### [Task statement]
Find "Instruction: Click the AI toolbar icon" and "Task: Open Descargas from the sidebar icon" in the records below. Copy the lines holding them and every line between, exactly, and no others.

### [Records to process]
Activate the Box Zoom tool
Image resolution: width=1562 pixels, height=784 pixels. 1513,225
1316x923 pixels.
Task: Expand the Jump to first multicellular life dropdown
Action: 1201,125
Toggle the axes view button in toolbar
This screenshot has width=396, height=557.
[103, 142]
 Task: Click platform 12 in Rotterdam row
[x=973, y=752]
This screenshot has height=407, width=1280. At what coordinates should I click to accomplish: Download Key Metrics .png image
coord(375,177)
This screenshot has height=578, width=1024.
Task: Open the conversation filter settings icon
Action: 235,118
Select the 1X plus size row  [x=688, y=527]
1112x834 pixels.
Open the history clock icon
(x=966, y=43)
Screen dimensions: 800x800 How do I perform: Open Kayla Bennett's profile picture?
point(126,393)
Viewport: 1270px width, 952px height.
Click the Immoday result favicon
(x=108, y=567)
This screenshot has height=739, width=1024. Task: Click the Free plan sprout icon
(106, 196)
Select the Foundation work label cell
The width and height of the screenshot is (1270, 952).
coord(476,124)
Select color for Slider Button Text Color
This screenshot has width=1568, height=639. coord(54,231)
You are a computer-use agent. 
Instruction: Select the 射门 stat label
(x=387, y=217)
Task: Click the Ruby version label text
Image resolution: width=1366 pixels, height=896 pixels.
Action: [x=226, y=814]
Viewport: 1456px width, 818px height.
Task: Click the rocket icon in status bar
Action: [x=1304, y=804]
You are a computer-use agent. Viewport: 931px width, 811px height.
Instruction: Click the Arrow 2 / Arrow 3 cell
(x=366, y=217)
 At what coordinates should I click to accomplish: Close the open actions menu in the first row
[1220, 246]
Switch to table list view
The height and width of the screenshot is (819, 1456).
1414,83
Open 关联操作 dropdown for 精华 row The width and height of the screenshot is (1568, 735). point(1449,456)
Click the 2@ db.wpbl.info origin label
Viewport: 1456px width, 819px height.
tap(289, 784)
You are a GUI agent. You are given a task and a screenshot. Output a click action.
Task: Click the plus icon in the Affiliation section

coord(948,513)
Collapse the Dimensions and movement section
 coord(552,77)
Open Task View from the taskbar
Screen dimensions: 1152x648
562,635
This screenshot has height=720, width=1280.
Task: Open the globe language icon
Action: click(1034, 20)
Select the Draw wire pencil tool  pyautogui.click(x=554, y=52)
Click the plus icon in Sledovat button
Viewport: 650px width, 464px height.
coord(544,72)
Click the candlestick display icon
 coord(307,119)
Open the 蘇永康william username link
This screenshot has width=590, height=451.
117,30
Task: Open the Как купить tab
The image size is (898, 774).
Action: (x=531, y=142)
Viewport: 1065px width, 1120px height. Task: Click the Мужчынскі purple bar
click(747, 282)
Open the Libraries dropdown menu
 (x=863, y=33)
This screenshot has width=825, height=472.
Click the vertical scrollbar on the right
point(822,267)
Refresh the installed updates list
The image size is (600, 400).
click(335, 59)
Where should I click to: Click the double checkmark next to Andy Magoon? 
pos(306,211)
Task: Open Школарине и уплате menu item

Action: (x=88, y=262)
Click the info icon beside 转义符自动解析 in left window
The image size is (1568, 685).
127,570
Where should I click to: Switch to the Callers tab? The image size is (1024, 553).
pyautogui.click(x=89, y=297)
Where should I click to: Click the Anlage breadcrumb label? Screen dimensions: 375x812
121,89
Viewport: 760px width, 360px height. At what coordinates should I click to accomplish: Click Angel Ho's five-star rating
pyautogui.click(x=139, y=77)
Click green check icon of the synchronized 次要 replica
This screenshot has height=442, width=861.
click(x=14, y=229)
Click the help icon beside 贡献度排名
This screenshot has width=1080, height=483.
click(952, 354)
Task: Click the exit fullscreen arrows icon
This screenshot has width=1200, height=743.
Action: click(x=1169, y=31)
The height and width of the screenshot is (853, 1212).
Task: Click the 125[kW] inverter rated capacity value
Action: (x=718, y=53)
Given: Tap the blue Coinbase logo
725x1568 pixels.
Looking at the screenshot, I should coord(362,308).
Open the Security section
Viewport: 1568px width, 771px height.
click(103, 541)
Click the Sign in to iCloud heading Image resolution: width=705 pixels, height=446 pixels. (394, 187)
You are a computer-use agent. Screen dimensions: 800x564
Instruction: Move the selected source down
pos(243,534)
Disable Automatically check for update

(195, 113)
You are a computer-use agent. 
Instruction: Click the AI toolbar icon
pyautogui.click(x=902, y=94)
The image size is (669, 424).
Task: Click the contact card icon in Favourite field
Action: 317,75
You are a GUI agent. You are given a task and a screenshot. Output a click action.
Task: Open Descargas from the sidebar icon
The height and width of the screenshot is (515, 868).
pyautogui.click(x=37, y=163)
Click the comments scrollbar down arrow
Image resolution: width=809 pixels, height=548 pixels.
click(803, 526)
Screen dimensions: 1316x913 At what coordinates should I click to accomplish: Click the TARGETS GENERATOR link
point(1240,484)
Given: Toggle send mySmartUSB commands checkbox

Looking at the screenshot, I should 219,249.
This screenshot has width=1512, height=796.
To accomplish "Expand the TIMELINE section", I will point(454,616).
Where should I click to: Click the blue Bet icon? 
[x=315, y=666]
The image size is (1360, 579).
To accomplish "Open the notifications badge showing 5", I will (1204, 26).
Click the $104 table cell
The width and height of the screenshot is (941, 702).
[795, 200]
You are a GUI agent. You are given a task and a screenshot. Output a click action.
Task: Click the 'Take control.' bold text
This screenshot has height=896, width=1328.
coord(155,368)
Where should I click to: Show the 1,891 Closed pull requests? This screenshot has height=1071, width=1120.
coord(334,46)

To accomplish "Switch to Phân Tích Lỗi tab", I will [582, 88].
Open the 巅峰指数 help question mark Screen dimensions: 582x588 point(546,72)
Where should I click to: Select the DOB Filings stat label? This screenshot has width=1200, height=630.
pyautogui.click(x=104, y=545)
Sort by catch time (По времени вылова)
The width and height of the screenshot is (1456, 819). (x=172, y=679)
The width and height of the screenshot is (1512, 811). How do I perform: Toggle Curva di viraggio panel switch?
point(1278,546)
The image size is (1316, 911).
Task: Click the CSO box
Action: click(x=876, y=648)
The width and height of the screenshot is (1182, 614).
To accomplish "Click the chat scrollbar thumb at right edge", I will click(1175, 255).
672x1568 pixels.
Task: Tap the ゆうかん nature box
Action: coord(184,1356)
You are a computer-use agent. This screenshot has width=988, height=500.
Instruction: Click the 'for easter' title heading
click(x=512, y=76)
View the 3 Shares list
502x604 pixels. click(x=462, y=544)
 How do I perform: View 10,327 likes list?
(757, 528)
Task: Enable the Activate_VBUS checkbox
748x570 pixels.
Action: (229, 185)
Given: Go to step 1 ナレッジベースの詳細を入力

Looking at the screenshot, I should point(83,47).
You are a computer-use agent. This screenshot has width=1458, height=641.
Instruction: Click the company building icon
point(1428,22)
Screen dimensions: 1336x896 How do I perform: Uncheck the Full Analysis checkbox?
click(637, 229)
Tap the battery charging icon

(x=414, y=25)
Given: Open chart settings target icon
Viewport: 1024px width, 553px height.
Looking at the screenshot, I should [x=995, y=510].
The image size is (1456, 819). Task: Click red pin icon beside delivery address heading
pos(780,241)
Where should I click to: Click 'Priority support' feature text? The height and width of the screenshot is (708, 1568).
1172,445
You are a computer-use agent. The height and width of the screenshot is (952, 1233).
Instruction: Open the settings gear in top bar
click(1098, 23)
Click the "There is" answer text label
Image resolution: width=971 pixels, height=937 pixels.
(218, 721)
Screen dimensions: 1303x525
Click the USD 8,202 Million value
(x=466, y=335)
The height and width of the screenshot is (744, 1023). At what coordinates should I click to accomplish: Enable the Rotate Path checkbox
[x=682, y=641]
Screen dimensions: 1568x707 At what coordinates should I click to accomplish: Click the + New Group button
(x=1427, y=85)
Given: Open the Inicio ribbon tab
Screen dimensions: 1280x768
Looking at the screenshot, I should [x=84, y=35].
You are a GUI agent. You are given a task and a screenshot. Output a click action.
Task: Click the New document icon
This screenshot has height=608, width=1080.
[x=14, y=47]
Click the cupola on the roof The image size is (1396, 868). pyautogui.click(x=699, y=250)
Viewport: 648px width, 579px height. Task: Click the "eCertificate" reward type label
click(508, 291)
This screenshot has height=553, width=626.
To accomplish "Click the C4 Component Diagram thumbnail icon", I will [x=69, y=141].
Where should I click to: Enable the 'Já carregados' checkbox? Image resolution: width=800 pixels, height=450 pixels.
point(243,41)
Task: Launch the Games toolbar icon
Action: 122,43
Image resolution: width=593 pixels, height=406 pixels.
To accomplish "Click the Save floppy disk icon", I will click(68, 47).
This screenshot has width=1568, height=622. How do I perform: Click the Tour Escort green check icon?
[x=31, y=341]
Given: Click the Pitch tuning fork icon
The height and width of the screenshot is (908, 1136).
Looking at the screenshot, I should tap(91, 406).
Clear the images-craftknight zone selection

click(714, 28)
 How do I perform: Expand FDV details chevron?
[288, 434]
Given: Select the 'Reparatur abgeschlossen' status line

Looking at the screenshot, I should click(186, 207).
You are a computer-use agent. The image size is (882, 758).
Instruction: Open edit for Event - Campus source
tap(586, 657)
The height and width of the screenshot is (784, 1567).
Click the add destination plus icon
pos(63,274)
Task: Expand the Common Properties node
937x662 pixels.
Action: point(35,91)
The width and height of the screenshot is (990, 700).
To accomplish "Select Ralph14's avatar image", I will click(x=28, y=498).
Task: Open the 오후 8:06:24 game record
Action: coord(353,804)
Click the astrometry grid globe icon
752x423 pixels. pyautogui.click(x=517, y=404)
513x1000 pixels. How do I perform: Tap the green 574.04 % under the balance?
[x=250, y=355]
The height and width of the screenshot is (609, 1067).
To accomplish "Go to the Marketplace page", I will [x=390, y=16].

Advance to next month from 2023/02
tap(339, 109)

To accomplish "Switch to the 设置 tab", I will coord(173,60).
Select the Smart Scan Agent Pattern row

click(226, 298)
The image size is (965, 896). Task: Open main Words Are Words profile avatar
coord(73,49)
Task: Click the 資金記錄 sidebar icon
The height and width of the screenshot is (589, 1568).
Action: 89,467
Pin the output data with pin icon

### [Your solution]
Instruction: Click the AI toolbar icon
pyautogui.click(x=902, y=94)
The image size is (669, 424).
Task: Click the contact card icon in Favourite field
Action: 317,75
You are a GUI agent. You are given a task and a screenshot. Output a click action.
Task: Open Descargas from the sidebar icon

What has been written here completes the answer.